4 octobre 2016

Quartier, logement, comportements et caractéristiques individuelles : contributions respectives aux impacts sanitaires et à l’adaptation à la chaleur urbaine

Résumé scientifique
Le texte qui suit est le résumé d’une publication scientifique (ou d’une étude) n’ayant pas été réalisée par l’Institut national de santé publique du Québec. Cette analyse critique ne peut donc pas être considérée comme la position de l’Institut. Son objectif est de porter à l’attention des lecteurs des éléments récents de la littérature scientifique, et ce, sous un éclairage critique découlant de l’expertise des auteurs du résumé.
Auteur(s)
Diane Bélanger
Ph. D., Institut national de la recherche scientifique et Centre de recherche du Centre hospitalier universitaire de Québec
Belkacem Abdous
Ph.
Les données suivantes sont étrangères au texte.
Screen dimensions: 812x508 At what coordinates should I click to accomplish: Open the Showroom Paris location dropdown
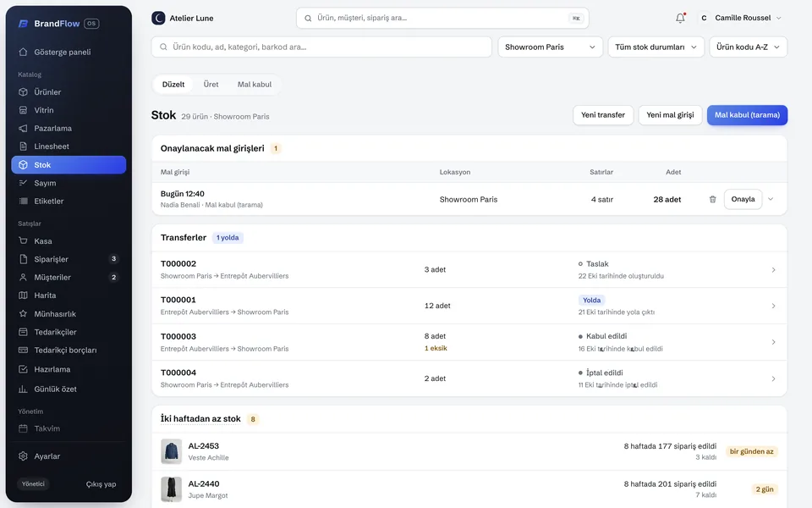pyautogui.click(x=550, y=47)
D., Centre de recherche du Centre hospitalier universitaire de Québec et Université Laval
Pierre Valois
Ph. D., Université Laval
Pierre Gosselin
M.D., MPH, Institut national de santé publique du Québec, Institut national de la recherche scientifique

Contexte

Les impacts sanitaires attribués aux périodes de fortes chaleurs estivales sont indéniables sous toutes les latitudes1. À ce jour, plusieurs publications scientifiques les ont documentés à l’aide de visites à l’urgence et d’hospitalisations. Les indicateurs de risque qui leur sont associés réfèrent généralement à des caractéristiques individuelles (âge, genre, etc.), possiblement en raison du type de données disponibles dans les fichiers administratifs des systèmes de santé. Les caractéristiques du quartier2-3, de l’immeuble ou du logement habité4-6 et les comportements d’adaptation à la chaleur7-8 sont donc peu souvent considérés, malgré leur lien étroit avec la vulnérabilité à la chaleur9. Qui plus est, les indicateurs de l’adaptation à la chaleur sont encore plus rarement étudiés.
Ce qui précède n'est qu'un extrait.